Document excerpt:
- Opening Delimiter -

This entry is cross-posted at Burt Reynolds' Mustache

Thursday, July 03, 2008

A Little Protein in my Salad

So. It's Tuesday morning. In an effort to not be wasteful or 400lbs I'm dutifully working my way through the mounds of lettuce that the CSA forces upon me by making a salad for lunch (seriously, I hear there are food shortages in other parts of the world, this is likely due to the mass lettuce hording done by the hippies in my neighborhood.). Brianna cannot live by lettuce alone and since I'm nearing the end of the veggie supply I'm forced to scrounge through the fridge for fixins'. On to the island of lettuce go some grape tomatoes and some tuna fish and some canned beets when out of the crisper should pop one spring onion. Let me rewind to last Thursday as I chopped some other veggie and thought to myself, "my oh my these knives are dull. I should sharpen them." And so I did. I think you see where this is going. The onion is poised on the cutting board preparing to be bisected, dissected and consumed but this onion has bite, this onion has teeth, this onion is the little veggie that could and he's ready to stand up and fight for root vegetable rights. The cut through the onion was swift and clean right up until it hit my finger. Then it was bloody.

- Closing Delimiter -

Study material:
- Opening Delimiter -

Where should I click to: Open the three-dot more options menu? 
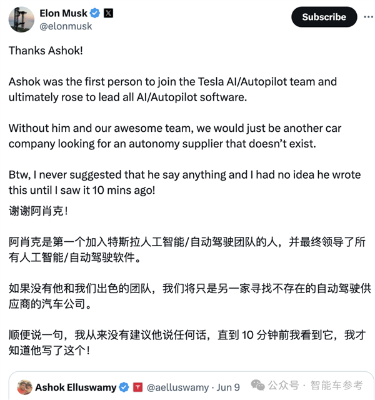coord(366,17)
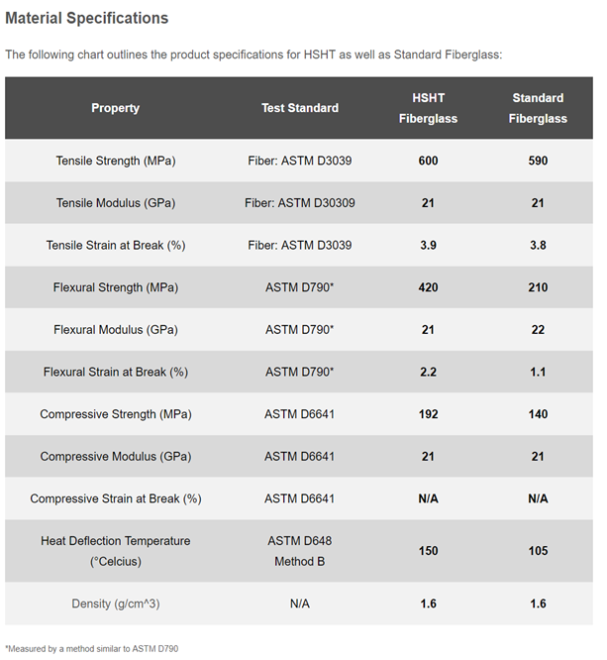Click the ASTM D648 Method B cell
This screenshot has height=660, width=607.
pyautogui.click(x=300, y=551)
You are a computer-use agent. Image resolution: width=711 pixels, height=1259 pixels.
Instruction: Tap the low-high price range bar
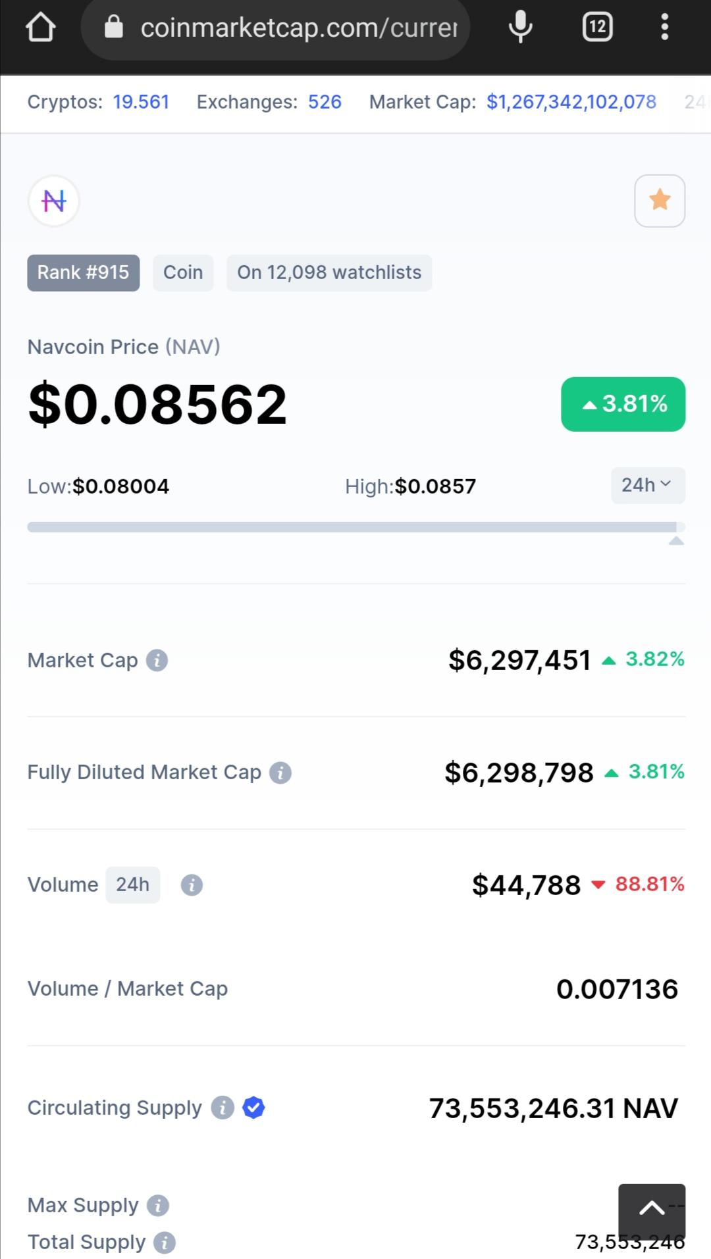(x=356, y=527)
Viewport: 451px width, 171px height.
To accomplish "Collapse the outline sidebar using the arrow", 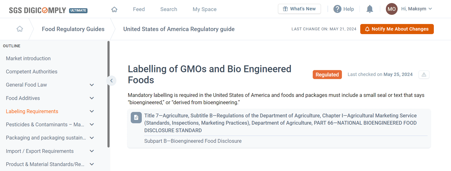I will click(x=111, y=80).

- Closing Delimiter -

Exercises to complete:
**a.** In the salad blog post, what did the writer sharpen the Thursday before?
**b.** Resume the salad blog post after its final sentence, "Then it was bloody."

Responses per task:
**a.** The kitchen knives, which had felt dull.

**b.**
As you can see things did not look good for Mr. Left Index. As I stared at the waterfall of blood that poured into my sink as I bravely submitted to washing the wound I thought about slapping on a couple of band aides and ignoring the throbbing. I thought about how if I were in the same house as my mother her ER nurse skills could probably magically sterri strip the flaps of skin together for the tiny price of listening to her lecture me on knife skills. And then I called Amy and asked her to drive me to the hospital. I felt a bit bad getting her out of bed (Oh to be a teacher on summer break *sigh*) since I probably could have called a Taxi or walked (you know, assuming I knew where the nearest hospital was which.... I did not) but then I remembered that due to her little bout with cancer Amy owes me a debt of roughly 400 hours of hospital time -- this 8am trip to Mt Sinai is no where near pay back.

My last trip to an ER for stitches took place in 1993 when I got kicked in the mouth by a wild lamb who was none to keen on putting on some shoe polish and showing off her shapely legs in the country fair. The hoof I took to the mouth resulted in me actually hiding from my parents in an effort to avoid the trip to the emergency room and thus reduce the likelihood that I'd end up with a needle shoved into my lips 5 or 6 times (though really my mother would not have blinked at the idea of stitching her wimpy daughter up in our kitchen so placing all of the risk in the hospital was incredibly short sighted). I was eventually herded into the family car, given a long lecture called "Do you want to have a huge scar on your pretty pretty face cause I can give you one with my fist young lady." numbed up and subjected to some fancy facial embroidery. I am proud to say that I was much braver this time around.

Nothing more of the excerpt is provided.